When I first had the diagnosis, I spent most of my time researching the cancer. it was fruitful to know what i was dealing with. But once the cancer is removed, it's gone (unless if comes back-of course). However, for the rest of my life, I will have a graft. So I should have spent more time researching reconstruction...

feel free to post any other questions and I'll be happy to offer my thoughts...

God Bless!

Zing77s, thank you very much for sharing.

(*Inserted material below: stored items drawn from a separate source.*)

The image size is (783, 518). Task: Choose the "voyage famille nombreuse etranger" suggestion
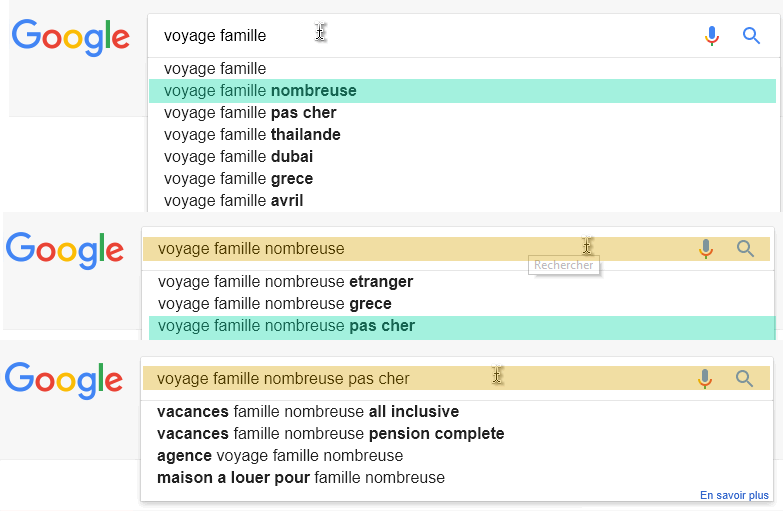pyautogui.click(x=285, y=282)
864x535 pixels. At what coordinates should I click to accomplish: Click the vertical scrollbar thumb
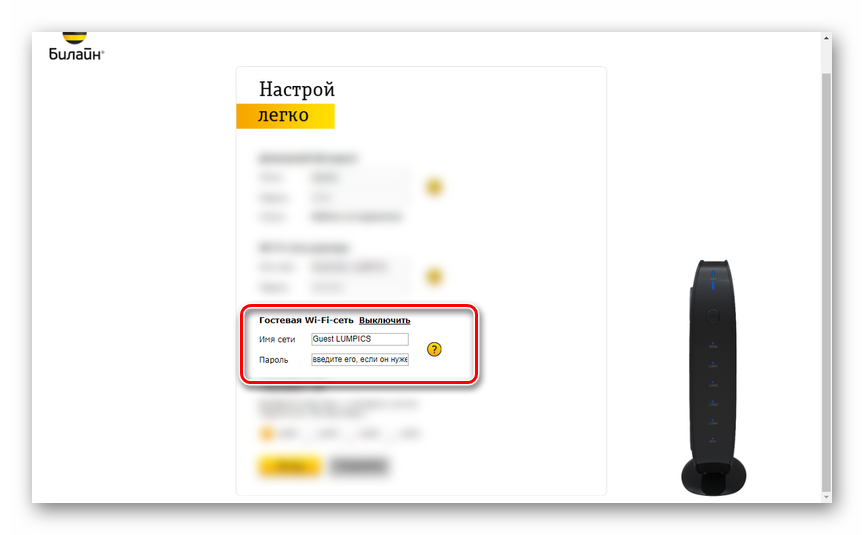(x=826, y=281)
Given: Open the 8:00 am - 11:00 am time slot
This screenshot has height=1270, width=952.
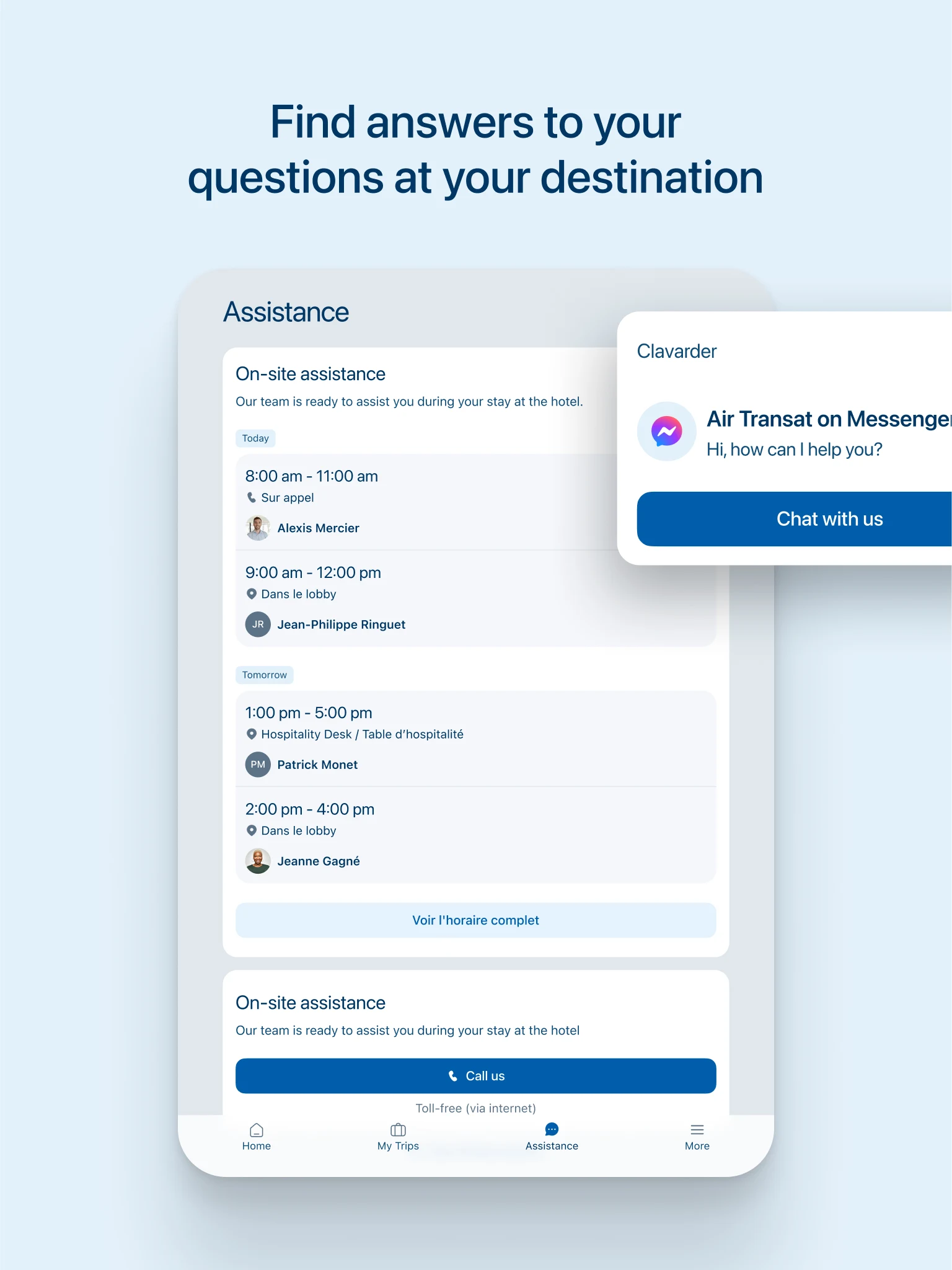Looking at the screenshot, I should (x=311, y=476).
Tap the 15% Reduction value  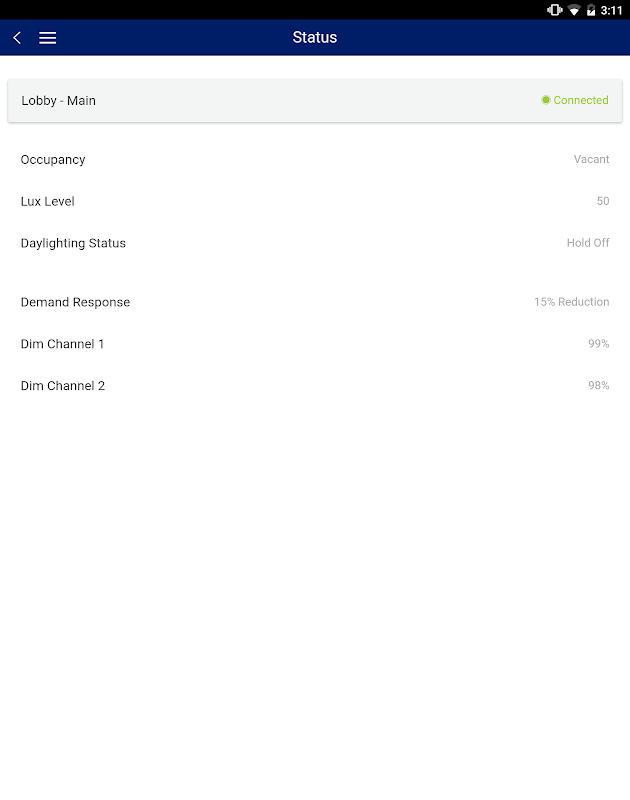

I am also interested in any one who has DFSP with myxofibrosarcomatous transformation.I was diagnosed with this 6/2010 which started growing in may and had the tumor removed. It was on the inside crease of my right leg. The Dr. told me a month later he did not get it all and we would have to do surgery again when it came back. So I was wait and see mode next. He did tell me he would have to take my leg off next time.. which had me concerned. I thought it was back in May 2011 had an MRI and he said just scar tissue. So I thought he did not know what he was doing so I found another Dr that is handling it in a group approach.I was supposed to have surgery Nov 2011 but he decided he wanted me to try Gleevec to shrink it. My first one grew to 8 x 10 mm and the second one from june to November was 4x6 mm. So I am still on that and it has shrunk the tumor completely on top of my skin, but the one under neath is still there. I will be having surgery the end of Feb. My question for you is on skin grafts. I know they are going to do the MOHS surgery and skin grafts to rebuild my private area. I dont know what to expect, should I be concerned? The last Dr. sewed my labia to my leg that I could not walk well so I had reconstructive surgery to slice my leg open so I could walk.It helped and my new Dr. knows my concerns.I am a fairly active 55 year old..I am just afraid I will never have my old mobility back. I know you can never go back.. kudichan

Hi Kudichan. Sorry to hear of your troubles with your previous surgery. It sounds like you made a good decision in changing doctors. Is your new doctor experienced in plastic surgery? In my case, I had 2 doctors--one who removed the cancer, and a plastic surgeon who did my skin graft. I would ask a lot of questions about what to expect with the graft and if your new doctor doesn't have a lot of experience with plastic surgery, consider talking to a different doctor too. I had my surgery in December on my left shoulder area and the graft in is an area that normally has a lot of movement, so I can relate to the concerns (although not nearly the same as the privates area, I know). My plastics doctor says I am healing as expected, but I have very limited mobility in that area right now (almost 6 weeks later). The truth is that grafts take a lot of time to heal and you will need to be patient with the process. Also, doctors can't really say how well your mobility will be until you completely heal--and even then, physical therapy may be needed to help. My plastic surgeon tells me in my case to expect 80% use of my arm at best. 2 other doctors are telling me that I should have no limitations at all... so I've decided that none of them know for sure and I will have to be patient and wait to see how it all heals up. Hopefully you have a good support system in place and that will encourage you and help you on this journey! I'll be praying for you--that you have clarity before the surgery and that your procedure goes well! God Bless!